* [TEXT SEGMENT]:
((

Compilers

A compiler is a program that takes a program in a high level language such as C, Fortran, or Haskell, and translates it to a lower level target language. In most cases, the target language is some form of assembly language; a textual representation of the machine code of some family of computers.

Compilation generally proceeds in a number of steps and even though details vary, the general sequence is as follows:

  1. Lexical analysis and parsing. The characters in the input file are first grouped into lexical tokens which are the word sized units of the language. Examples include numbers (integral and fractional), identifiers such as variable names and special symbols like “+” or (in C) “{“.

    Parsing groups these further into “sentences” in accordance with the grammar of the language. The result of parsing is often called an abstract syntax tree and it is a data structure that allows the rest of the compiler easy access to the structure of the program. It answers questions like “what is the first statement in this function” or “what is the condition part of this if-statement”.

  2. Semantic analysis. Here we find out whether different pieces of the program fit together, for instance that all variables are declared before they are used (if the language mandates that) and that the declarations fit with their use so that a floating point number is not used as a pointer.

  3. High level optimization. In this phase, the compiler tries to rewrite the program to a more efficient one. There are many such optimizations and this is a major focus of this part of the performance engineering workshop.

    In general, this part consists of analysis steps, that establish whether a certain change to the code is legal or not, transformation steps that change the program, and translation (often called lowering) steps that translates from one representation of the program to another.

  4. Code generation. Here a final translation is made to a representation that is close to the target machine. While the previous representations are fairly generic and look the same whether we are compiling for an ARM or (some version of) an x86, here we tackle the details of the machine, trying to exploit its stregths and work around its weaknesses.

  5. Low level optimization. Here we try to improve the machine dependent aspects of the code, perhaps applying transformations that would not make sense on a different machine.

Not surprisingly, this is a simplified account, although the first two steps are quite accurate. One particular complication is that machine dependencies seep upwards to earlier steps. Not that the high level optimizer necessarily contains code specialized for a particular target, but it may consult tables giving overall information about a machine that can guide the optimizer in whether or how to apply certain optimizations.

Conversely, the last steps may run exactly the same code for an ARM and an x86 but use different machine description tables.

Lowering

Translation from one intermediate representation (IR) to the next one is often referred to as lowering since each IR has a lower level of abstraction than the previous one. Here we will discuss the lowering of a few high level language constructs.

Arrays

A computer memory is a linear sequence of memory locations, each with its own address. Memory is in this sense similar to an array, and it is straight forward to implement a one dimensional array as a block of memory large enough to contain all of the elements of the array. In C, the first element has index 0, wheras in Fortran, the first element has index 1.

Array layout (C style)

Index

Address

0

\(B\)

1

\(B + E\)

2

\(B + 2E\)

\(N-1\)

\(B + (N-1)E\)

Array layout (Fortran style)

Index

Address

1

\(B\)

2

\(B + E\)

))

* [WHAT THE EXERCISE ASKS]: Copy the part of the compilers text between "5. Low level" and "machine description tables.", inclusive. The entries that come next have no connection to the compilers text.

* [Dataset entries]:
((

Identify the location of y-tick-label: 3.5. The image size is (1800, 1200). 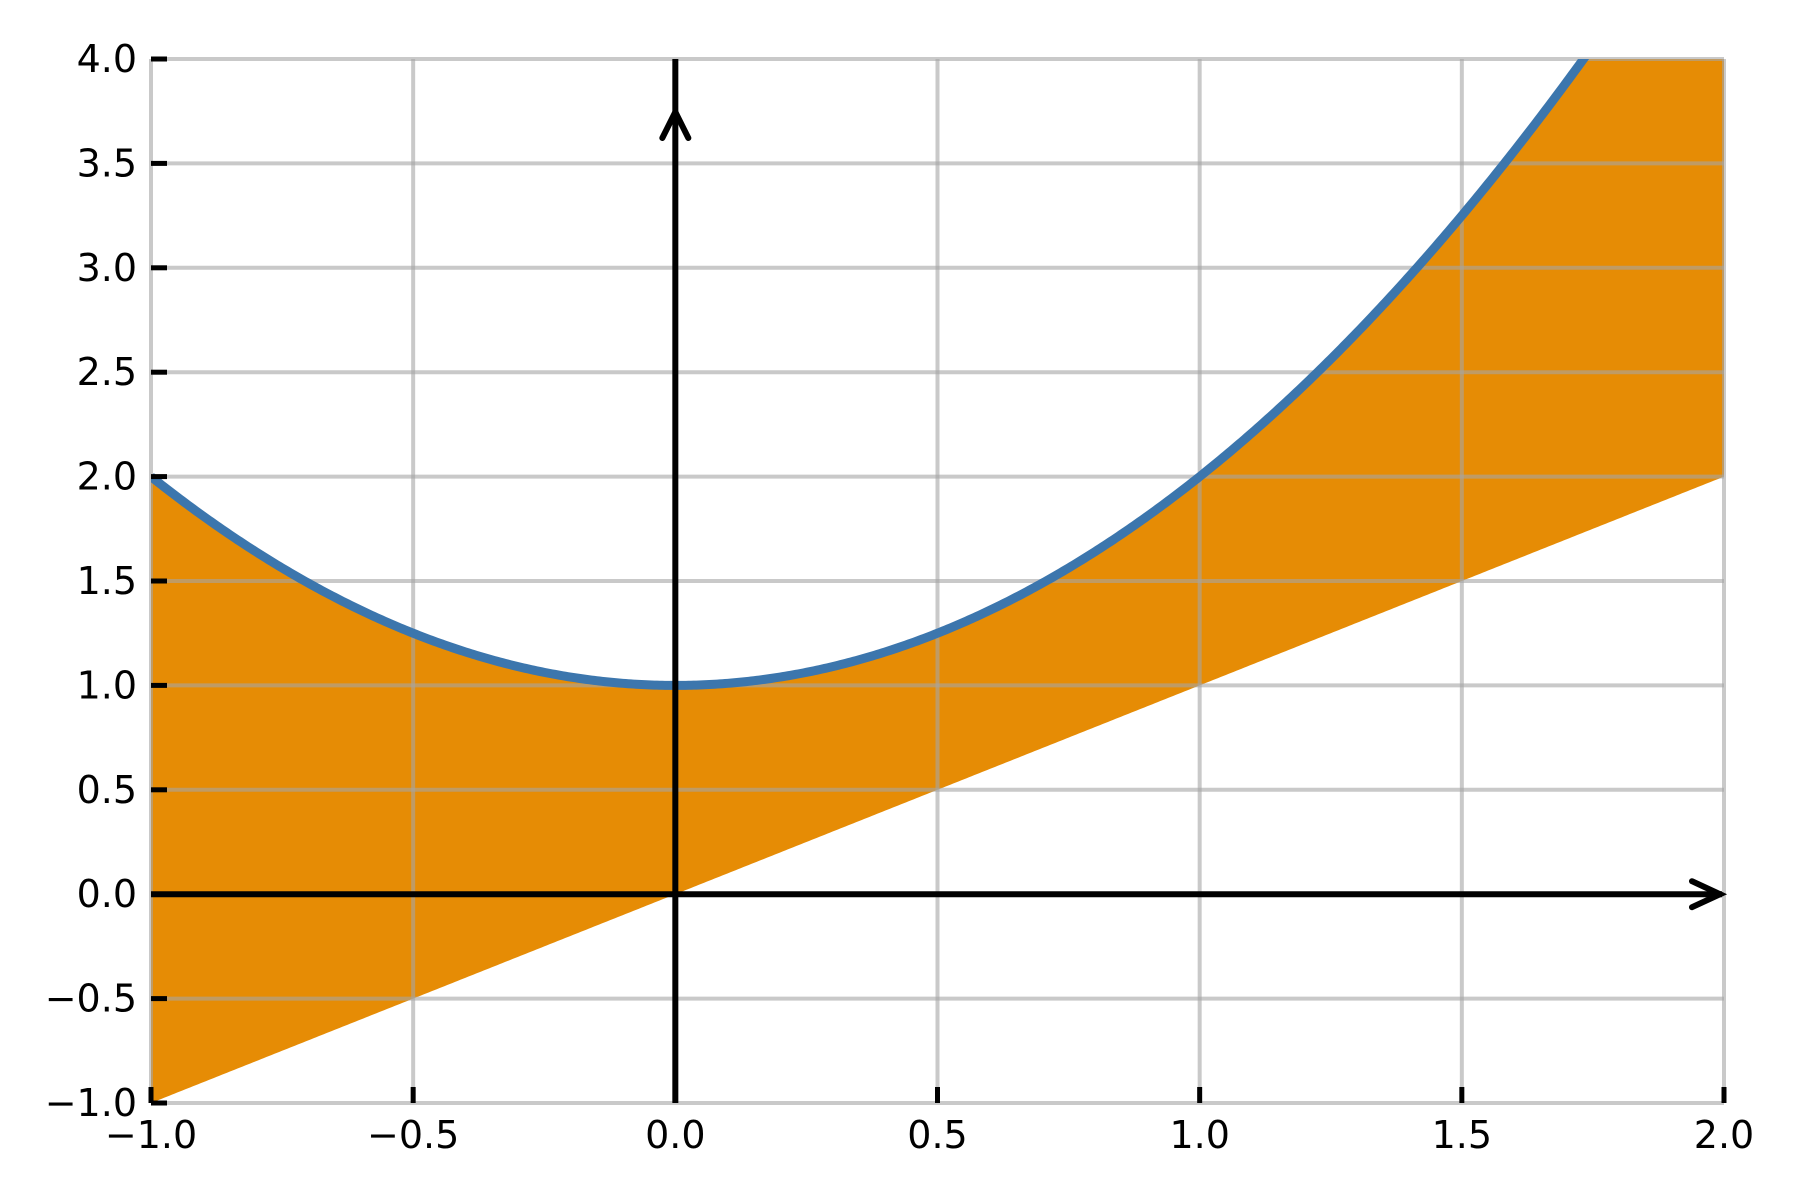
(107, 163).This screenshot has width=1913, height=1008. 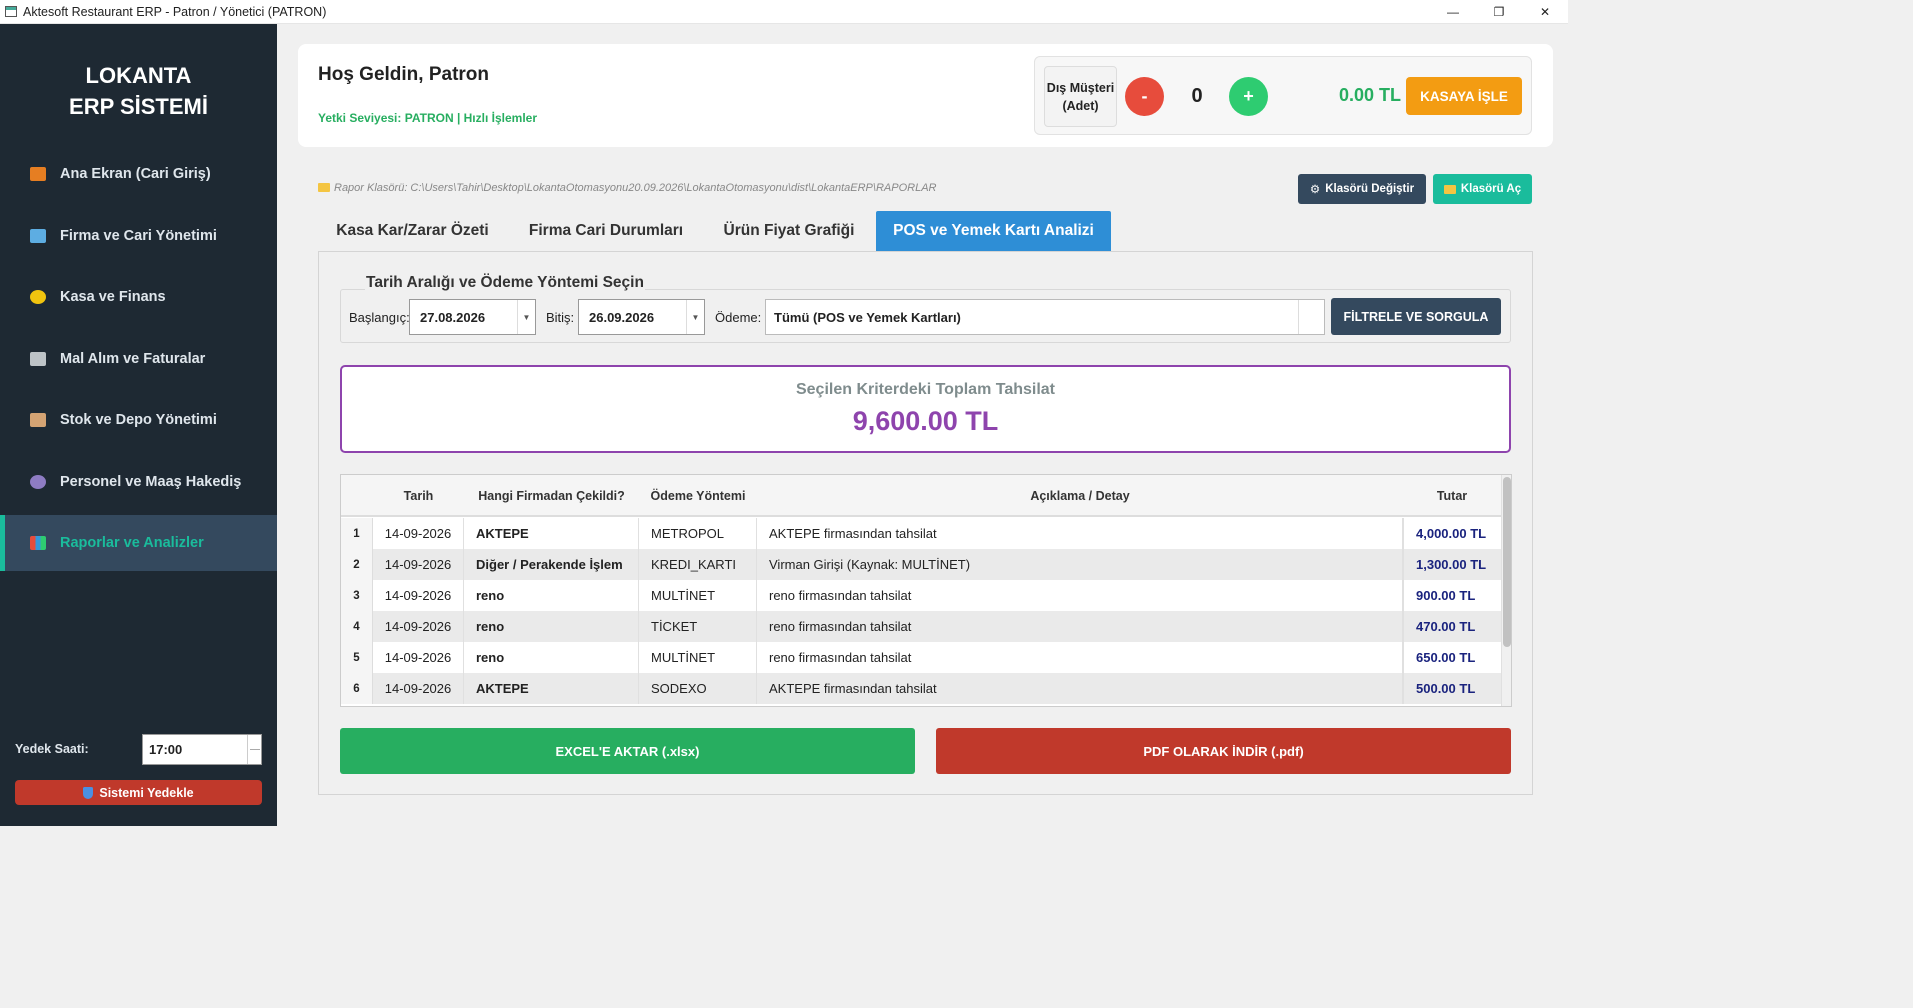 I want to click on filter-query-button: FİLTRELE VE SORGULA, so click(x=1416, y=316).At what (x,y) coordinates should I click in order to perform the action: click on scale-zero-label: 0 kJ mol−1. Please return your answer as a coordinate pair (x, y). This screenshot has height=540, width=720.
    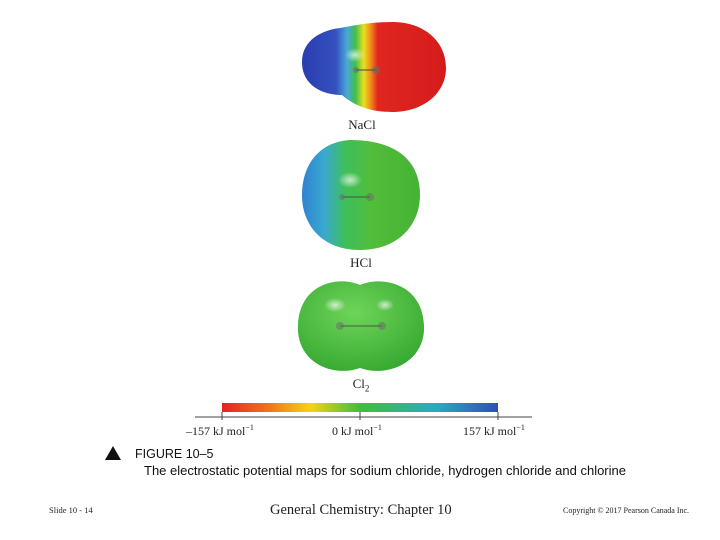
    Looking at the image, I should click on (357, 431).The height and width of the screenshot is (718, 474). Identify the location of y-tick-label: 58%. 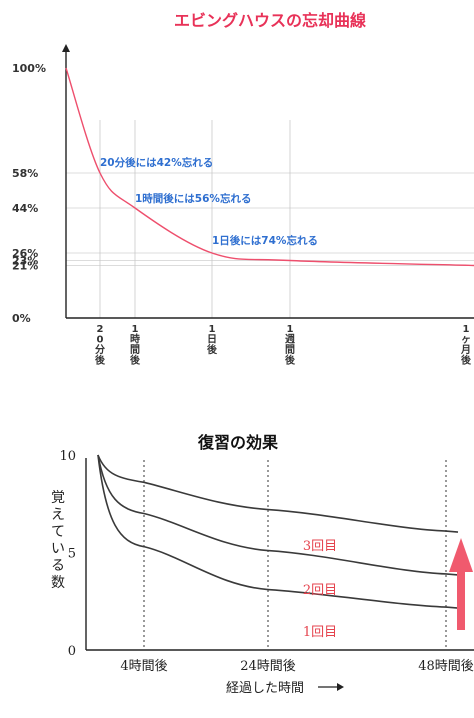
(25, 174).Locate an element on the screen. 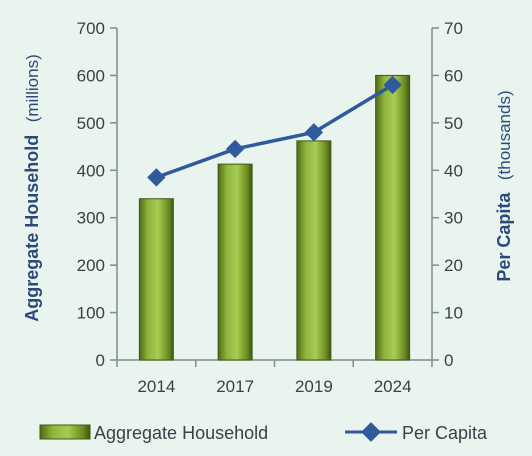 This screenshot has height=456, width=532. x-tick-label: 2017 is located at coordinates (235, 386).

))

* [YOUR RESPONSE]:
5. Low level optimization. Here we try to improve the machine dependent aspects of the code, perhaps applying transformations that would not make sense on a different machine.

Not surprisingly, this is a simplified account, although the first two steps are quite accurate. One particular complication is that machine dependencies seep upwards to earlier steps. Not that the high level optimizer necessarily contains code specialized for a particular target, but it may consult tables giving overall information about a machine that can guide the optimizer in whether or how to apply certain optimizations.

Conversely, the last steps may run exactly the same code for an ARM and an x86 but use different machine description tables.